- [What you need to do] Take the line that has "868x444 pixels." in it and every line after it to the end of the entries, and reproduce them exactly.

- [Source material]
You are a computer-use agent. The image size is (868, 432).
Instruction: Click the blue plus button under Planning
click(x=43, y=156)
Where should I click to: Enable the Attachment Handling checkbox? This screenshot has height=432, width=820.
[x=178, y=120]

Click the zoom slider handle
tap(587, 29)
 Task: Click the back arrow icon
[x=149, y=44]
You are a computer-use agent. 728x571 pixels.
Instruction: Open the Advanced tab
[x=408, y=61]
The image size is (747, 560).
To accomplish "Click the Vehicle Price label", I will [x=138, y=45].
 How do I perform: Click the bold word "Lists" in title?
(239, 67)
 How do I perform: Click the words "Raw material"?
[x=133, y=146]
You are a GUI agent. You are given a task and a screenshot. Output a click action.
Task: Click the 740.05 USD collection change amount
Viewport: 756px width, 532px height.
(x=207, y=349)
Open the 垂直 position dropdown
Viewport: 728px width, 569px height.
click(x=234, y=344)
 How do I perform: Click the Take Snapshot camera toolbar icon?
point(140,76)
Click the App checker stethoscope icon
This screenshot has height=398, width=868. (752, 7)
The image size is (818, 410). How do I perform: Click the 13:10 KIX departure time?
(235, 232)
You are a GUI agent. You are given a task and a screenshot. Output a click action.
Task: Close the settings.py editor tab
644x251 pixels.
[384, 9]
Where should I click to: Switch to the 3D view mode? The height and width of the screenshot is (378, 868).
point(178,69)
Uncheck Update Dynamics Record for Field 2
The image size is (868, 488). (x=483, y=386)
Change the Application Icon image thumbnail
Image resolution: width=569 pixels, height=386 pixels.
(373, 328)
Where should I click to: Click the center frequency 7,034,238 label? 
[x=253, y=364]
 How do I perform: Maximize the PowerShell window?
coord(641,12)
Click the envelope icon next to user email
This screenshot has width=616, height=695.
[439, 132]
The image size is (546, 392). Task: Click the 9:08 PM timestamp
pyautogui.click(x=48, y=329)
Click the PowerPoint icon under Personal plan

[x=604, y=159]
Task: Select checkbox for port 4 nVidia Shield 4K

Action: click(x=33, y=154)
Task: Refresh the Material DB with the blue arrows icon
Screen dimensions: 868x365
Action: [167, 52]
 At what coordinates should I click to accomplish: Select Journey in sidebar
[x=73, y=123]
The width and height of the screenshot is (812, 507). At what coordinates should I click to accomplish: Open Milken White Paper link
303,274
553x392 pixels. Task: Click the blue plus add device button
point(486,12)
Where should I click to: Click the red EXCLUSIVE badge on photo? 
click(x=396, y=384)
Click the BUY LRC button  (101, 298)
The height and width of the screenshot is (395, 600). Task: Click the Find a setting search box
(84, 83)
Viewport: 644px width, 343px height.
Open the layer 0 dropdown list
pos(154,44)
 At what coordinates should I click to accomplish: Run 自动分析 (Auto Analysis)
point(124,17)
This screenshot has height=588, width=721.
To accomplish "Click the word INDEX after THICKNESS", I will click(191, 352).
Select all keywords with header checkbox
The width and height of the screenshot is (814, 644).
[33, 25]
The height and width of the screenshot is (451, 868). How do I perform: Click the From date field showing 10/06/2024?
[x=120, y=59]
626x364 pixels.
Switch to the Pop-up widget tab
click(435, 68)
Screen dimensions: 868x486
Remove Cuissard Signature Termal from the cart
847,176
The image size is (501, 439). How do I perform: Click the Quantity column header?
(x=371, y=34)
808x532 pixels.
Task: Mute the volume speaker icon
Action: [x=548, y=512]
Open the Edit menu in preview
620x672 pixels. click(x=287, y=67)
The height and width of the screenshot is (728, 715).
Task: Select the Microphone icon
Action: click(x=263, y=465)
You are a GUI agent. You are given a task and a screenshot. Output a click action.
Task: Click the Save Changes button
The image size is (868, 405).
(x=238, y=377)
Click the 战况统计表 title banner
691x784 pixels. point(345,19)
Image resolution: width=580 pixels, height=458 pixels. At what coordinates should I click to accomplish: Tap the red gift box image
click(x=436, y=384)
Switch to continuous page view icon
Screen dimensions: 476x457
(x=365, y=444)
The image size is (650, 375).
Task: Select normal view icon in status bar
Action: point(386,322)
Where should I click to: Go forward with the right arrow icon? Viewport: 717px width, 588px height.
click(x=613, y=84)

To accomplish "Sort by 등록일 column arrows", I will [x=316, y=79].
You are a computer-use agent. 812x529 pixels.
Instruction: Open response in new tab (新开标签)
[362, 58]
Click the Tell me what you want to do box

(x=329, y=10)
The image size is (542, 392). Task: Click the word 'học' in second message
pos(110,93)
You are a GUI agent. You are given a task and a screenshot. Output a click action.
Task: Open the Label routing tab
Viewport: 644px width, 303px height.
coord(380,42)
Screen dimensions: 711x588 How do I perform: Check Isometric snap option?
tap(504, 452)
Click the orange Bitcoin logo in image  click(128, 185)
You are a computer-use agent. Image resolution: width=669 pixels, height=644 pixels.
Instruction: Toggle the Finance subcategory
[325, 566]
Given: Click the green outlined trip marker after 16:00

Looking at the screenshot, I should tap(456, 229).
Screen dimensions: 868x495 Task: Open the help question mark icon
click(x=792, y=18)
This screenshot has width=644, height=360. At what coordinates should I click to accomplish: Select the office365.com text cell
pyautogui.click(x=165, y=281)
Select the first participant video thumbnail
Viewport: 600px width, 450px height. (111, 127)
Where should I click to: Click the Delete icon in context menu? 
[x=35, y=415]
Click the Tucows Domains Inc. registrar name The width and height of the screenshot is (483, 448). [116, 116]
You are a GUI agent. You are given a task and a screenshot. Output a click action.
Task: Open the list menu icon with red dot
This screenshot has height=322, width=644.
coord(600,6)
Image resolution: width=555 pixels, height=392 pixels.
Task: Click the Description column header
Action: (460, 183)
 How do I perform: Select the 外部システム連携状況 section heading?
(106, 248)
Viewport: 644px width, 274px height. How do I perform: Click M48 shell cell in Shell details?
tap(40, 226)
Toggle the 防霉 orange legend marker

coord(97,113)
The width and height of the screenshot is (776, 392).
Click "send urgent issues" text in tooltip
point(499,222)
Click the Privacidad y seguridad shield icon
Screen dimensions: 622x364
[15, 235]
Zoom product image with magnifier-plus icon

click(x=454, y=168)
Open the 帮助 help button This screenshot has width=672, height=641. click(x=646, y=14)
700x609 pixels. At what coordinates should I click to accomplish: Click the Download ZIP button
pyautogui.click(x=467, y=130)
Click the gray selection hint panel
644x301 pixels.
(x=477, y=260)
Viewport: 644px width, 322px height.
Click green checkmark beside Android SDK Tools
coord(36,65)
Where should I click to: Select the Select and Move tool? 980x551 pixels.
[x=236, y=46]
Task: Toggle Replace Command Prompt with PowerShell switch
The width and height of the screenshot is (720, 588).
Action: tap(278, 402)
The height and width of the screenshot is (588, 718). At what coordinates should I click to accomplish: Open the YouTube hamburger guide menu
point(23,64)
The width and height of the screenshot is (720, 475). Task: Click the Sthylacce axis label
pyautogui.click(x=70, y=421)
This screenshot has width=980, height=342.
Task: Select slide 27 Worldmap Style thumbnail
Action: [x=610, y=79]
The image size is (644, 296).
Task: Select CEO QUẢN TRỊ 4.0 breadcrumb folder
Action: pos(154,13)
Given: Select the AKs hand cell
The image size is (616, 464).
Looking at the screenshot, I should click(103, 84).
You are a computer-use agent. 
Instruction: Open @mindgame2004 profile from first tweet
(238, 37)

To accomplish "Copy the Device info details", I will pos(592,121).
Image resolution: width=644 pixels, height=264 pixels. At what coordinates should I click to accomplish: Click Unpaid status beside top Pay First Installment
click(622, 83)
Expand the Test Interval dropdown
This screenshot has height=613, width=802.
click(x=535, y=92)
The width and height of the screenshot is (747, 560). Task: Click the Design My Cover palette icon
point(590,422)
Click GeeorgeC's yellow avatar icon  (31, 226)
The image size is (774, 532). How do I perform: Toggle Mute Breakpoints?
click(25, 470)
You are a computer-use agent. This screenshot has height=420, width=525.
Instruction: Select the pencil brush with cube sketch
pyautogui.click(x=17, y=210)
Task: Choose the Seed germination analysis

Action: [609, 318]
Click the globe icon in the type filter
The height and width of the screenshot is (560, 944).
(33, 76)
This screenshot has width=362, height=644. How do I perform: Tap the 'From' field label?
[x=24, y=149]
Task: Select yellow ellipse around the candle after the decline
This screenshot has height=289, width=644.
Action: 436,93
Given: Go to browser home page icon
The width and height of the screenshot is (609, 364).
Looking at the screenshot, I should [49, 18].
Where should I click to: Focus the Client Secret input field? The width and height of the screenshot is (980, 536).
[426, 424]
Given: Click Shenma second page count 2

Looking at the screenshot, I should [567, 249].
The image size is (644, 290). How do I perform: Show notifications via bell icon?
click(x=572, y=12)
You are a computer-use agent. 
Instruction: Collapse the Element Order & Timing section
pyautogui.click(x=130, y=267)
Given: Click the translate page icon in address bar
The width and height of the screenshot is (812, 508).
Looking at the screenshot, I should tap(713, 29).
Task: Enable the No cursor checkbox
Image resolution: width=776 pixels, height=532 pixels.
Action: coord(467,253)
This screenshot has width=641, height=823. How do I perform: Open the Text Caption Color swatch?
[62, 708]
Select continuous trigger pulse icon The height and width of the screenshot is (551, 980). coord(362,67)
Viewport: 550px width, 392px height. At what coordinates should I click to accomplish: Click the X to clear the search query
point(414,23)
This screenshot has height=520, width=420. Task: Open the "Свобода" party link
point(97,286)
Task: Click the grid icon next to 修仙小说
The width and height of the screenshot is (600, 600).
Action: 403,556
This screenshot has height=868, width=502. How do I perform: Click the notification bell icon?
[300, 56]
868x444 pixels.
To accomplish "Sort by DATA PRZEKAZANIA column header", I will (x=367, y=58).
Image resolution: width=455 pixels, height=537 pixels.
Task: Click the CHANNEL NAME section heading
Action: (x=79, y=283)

- [Completed task]
868x444 pixels.
To accomplish "Sort by DATA PRZEKAZANIA column header", I will (x=367, y=58).
Image resolution: width=455 pixels, height=537 pixels.
Task: Click the CHANNEL NAME section heading
Action: (x=79, y=283)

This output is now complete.